Nas vésperas da liberação da Missa de São Pio V para todo o mundo, é muito conveniente citar o que pensava Paulo VI sobre isso.
No livro de Jean Guitton, Paulo VI Secreto, Guitton conta que apresentou a Paulo VI um texto de Proposições tratando dos problemas da Fé na França.
“Vejamos essas Propositions”, disse o Papa. Estendo-lhe o documento. Havia um primeiro parágrafo sobre a fé, no qual se dizia que o problema principal de nossa época era o da fé, da sua permanência. Porque a fé somente é verdadeira se é permanente, isto é, se a fé de hoje é a mesma que a de ontem e que a de amanhã. O Papa diz: "O progresso supõe a tradição. Nós afirmamos isso sempre, solenemente, particularmente em nossa profissão de fé”.
“A dificuldade – respondo – provém do fato que se fala da igreja conciliar como se esta igreja obscurecesse tudo quanto existia antes. Ora, se a igreja conciliar cancela e modifica em pontos essenciais a igreja precedente, reconhece que no passado pode ter errado. E se ela errou no passado, por que não poderá errar atualmente e no futuro?”
“O Santo Padre me disse: ‘Considere a reforma litúrgica. Vou ainda mais longe que o senhor. Não só mantivemos todo o passado, mas reencontramos a fonte que é a tradição mais antiga, a mais primitiva, a mais próxima das origens. Ora, esta tradição fora obscurecida no curso dos séculos, e particularmente no Concílio de Trento”.
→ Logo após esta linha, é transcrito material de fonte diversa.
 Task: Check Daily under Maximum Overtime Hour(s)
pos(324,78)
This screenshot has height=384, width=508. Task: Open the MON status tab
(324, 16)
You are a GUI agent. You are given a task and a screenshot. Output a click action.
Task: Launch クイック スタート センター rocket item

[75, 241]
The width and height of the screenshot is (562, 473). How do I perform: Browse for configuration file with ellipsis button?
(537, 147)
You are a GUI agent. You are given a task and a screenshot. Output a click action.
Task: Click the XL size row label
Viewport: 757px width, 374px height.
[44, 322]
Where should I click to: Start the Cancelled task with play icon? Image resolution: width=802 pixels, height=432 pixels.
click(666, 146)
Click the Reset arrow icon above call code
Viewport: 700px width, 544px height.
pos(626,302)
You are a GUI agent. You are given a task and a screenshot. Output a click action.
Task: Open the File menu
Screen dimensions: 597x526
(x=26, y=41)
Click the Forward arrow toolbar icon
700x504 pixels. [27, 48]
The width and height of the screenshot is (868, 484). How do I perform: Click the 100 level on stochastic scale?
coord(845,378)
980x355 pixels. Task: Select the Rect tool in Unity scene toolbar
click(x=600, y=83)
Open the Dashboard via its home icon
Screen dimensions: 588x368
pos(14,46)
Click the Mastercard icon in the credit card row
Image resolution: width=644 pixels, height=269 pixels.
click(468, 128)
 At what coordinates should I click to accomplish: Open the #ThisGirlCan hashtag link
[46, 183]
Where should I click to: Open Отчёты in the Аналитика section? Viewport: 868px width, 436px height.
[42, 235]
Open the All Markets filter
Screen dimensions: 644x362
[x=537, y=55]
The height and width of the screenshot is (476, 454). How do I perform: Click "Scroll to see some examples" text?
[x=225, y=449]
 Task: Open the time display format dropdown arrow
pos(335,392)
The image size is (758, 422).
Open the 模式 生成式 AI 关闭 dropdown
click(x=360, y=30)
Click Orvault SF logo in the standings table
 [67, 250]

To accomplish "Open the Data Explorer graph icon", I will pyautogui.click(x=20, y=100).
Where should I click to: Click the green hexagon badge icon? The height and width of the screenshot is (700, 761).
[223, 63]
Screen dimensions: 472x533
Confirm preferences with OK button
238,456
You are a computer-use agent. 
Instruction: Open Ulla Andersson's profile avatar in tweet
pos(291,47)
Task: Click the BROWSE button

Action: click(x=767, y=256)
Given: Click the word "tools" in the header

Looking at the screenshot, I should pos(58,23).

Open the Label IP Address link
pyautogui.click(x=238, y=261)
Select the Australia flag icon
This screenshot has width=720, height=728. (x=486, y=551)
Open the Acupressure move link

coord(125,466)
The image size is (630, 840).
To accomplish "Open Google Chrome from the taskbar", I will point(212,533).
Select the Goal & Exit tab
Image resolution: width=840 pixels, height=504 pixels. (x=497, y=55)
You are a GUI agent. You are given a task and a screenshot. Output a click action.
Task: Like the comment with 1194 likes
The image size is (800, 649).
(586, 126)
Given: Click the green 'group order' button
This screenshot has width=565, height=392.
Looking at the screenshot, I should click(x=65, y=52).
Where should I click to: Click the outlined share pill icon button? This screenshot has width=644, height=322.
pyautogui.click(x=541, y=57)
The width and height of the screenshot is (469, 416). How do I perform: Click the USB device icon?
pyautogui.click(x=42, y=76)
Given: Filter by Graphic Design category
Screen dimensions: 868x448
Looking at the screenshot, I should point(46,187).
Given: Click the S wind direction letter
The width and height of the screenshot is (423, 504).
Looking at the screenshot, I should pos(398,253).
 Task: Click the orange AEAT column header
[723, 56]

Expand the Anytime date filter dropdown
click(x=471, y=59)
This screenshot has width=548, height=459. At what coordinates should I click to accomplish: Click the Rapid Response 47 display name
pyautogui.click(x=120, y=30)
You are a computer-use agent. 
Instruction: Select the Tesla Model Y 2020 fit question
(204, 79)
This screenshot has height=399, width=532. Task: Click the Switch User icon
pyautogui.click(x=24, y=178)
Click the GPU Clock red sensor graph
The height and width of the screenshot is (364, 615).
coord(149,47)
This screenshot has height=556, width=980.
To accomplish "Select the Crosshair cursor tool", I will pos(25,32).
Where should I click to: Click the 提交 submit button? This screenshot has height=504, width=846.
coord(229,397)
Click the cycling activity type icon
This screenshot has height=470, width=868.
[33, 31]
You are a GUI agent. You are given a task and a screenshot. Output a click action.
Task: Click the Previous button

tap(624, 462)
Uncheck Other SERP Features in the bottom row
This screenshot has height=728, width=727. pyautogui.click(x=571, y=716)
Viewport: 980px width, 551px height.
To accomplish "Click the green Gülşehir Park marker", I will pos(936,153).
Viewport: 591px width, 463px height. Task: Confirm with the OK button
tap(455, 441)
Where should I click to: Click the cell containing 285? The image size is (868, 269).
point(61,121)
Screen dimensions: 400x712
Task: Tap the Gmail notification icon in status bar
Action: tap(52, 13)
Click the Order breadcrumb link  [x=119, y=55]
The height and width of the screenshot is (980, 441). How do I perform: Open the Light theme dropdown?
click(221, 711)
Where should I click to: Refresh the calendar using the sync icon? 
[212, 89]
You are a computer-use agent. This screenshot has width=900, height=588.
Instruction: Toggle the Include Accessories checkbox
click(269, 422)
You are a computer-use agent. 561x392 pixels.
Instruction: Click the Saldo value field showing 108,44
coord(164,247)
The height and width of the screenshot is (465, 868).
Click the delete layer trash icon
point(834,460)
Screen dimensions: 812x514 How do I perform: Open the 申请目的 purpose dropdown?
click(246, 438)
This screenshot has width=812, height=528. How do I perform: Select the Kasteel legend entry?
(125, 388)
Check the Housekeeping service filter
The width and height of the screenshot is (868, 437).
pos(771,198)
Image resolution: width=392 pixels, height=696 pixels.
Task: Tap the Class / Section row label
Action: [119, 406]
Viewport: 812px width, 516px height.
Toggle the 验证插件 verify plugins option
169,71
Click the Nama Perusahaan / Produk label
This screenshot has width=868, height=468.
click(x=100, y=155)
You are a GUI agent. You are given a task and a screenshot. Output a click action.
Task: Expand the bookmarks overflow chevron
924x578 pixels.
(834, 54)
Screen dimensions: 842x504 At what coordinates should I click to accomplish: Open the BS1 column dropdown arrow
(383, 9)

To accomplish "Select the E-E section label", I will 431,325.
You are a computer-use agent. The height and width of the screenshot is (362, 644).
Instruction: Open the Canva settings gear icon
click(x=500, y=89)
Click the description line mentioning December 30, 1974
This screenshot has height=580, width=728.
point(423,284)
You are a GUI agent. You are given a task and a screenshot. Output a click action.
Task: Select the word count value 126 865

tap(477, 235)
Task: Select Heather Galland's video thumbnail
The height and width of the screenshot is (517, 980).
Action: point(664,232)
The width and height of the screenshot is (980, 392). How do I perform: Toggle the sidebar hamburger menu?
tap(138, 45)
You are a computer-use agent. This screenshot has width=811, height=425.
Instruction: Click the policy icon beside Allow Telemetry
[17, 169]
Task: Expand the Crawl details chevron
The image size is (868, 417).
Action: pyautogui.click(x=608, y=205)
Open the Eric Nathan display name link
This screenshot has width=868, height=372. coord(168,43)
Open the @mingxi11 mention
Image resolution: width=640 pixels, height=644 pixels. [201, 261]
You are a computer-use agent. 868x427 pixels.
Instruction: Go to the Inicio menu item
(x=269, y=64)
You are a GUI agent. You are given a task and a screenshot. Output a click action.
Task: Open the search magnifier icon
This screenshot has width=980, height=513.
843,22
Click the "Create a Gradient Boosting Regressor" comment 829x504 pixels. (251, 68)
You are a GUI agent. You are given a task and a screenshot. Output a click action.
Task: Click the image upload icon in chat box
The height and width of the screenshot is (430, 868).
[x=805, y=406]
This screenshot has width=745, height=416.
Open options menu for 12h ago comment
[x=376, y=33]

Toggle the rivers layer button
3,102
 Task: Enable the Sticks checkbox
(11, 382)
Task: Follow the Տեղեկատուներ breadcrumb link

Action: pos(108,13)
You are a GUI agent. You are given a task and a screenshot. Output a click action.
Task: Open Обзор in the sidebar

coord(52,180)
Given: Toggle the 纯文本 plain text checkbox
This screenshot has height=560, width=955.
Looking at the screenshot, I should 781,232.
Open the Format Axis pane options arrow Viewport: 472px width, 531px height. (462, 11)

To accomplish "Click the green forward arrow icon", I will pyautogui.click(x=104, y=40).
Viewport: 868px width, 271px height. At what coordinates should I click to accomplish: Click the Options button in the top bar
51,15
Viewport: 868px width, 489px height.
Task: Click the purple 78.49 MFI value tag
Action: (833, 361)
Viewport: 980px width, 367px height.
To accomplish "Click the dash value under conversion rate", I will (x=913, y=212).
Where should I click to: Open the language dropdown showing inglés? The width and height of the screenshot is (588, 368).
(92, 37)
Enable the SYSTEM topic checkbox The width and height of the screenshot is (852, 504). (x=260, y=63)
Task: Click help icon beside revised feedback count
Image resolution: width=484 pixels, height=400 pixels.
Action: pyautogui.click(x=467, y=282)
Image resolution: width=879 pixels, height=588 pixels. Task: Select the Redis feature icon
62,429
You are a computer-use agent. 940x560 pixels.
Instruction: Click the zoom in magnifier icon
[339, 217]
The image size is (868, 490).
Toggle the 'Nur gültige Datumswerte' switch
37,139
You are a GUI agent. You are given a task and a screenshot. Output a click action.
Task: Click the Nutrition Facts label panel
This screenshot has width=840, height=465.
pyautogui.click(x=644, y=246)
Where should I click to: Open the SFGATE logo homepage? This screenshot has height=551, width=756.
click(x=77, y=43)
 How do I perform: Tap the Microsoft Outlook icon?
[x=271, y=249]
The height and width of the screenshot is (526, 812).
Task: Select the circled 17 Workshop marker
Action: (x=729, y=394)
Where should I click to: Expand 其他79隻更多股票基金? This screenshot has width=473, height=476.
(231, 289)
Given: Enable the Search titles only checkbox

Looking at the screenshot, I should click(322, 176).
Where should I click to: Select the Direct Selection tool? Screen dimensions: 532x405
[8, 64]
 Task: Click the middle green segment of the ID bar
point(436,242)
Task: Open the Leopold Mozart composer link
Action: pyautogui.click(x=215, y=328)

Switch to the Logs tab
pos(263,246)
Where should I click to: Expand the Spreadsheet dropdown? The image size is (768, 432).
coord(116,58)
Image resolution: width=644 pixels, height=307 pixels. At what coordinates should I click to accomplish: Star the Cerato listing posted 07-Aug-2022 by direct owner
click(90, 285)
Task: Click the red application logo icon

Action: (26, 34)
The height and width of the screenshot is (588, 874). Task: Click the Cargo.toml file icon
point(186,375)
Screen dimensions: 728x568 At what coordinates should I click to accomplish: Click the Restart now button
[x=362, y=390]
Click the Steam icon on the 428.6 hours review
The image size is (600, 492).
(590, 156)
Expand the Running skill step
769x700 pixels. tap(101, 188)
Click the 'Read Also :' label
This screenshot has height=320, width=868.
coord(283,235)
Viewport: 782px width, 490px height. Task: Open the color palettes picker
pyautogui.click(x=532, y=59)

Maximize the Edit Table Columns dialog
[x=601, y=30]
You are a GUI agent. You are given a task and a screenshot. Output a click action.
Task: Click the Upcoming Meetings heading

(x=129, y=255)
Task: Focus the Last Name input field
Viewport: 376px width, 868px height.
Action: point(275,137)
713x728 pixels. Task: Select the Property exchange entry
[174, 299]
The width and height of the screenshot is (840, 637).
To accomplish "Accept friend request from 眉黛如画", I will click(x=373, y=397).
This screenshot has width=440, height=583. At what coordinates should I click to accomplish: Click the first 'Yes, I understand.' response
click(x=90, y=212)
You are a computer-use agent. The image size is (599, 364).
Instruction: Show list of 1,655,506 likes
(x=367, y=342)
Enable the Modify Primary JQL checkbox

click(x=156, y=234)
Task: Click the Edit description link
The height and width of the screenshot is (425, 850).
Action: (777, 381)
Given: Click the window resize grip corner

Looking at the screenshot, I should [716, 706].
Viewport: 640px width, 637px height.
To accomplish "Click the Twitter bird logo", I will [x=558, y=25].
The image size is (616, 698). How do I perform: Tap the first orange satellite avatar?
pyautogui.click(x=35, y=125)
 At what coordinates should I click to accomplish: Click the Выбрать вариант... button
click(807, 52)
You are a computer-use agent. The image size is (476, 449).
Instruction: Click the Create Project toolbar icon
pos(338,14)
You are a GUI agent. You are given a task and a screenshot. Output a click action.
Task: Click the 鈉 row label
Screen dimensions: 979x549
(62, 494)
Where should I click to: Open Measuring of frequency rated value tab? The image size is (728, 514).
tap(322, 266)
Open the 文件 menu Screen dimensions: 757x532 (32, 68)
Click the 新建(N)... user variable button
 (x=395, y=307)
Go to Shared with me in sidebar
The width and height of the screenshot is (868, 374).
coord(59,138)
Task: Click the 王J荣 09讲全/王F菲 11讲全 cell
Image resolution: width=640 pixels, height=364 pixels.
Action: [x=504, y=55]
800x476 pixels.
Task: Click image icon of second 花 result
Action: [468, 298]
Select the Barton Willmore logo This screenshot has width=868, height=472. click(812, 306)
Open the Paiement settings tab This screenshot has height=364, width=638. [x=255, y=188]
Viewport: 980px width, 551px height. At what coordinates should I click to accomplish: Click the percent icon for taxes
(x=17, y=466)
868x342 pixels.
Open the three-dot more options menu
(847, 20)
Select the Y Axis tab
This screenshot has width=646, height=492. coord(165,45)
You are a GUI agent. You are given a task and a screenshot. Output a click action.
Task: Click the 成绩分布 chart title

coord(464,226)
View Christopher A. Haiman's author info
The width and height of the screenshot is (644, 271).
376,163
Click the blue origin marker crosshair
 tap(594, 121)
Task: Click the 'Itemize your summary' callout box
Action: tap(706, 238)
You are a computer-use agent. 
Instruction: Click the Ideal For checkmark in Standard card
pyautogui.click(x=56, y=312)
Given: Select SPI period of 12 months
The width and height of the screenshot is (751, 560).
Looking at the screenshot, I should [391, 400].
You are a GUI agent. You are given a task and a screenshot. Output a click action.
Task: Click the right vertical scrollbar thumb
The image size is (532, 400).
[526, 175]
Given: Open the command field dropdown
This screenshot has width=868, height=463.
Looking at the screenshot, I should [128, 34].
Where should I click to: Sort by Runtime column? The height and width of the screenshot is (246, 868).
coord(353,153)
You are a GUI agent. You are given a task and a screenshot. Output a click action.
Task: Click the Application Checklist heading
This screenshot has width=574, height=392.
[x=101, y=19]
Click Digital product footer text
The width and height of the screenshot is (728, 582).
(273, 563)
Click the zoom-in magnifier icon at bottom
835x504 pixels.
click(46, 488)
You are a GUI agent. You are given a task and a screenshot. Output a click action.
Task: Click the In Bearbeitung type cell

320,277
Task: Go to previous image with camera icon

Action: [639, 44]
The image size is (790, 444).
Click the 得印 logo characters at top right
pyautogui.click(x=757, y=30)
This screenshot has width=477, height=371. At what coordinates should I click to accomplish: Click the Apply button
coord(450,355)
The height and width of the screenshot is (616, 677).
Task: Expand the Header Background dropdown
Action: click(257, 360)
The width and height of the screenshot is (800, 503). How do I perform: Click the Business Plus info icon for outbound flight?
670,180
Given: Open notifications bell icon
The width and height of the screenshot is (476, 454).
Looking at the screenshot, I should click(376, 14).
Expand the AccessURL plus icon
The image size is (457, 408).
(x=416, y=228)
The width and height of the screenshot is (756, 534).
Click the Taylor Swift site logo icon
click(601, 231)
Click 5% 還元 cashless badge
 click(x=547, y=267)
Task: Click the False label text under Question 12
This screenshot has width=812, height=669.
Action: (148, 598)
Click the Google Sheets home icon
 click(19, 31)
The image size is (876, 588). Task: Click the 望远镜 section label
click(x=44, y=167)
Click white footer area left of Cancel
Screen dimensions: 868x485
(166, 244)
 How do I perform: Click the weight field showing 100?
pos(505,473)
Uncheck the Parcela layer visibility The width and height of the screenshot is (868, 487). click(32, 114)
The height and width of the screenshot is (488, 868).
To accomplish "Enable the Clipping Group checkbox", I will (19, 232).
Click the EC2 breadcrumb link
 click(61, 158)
“Respondo: Difícil é não dar a impressão que Trento tenha abandonado ou rejeitado o que existia antes de Trento, por exemplo, que a Missa de Trento, lá onde o Concílio insistiu sobre o caráter sacrifical da missa (que renova misticamente o sacrifício da cruz) foi disfarçado por uma reação antiluterana; que Lutero estava mais na verdade do que o Concílio, já que Lutero afirmava retornar à fonte primitiva”.
“Mas – diz o Papa – aqui não está em questão a identidade da fé, a sua verdade permanente. A norma de Vicente de Lérins, quod semper, quod ubique, quod ab omnibus (aquilo que foi acreditado sempre, em toda a parte, por todos), permanecerá sempre o critério da fé”.
O Papa leu, então, o terceiro ponto de meu documento onde se diz que seria desejável a autorização da missa de São Pio V, por um período experimental e provisório; conseqüentemente a anulação da interdição feita na França de celebrar essa missa de São Pio V (que o concílio jamais pretendeu abolir).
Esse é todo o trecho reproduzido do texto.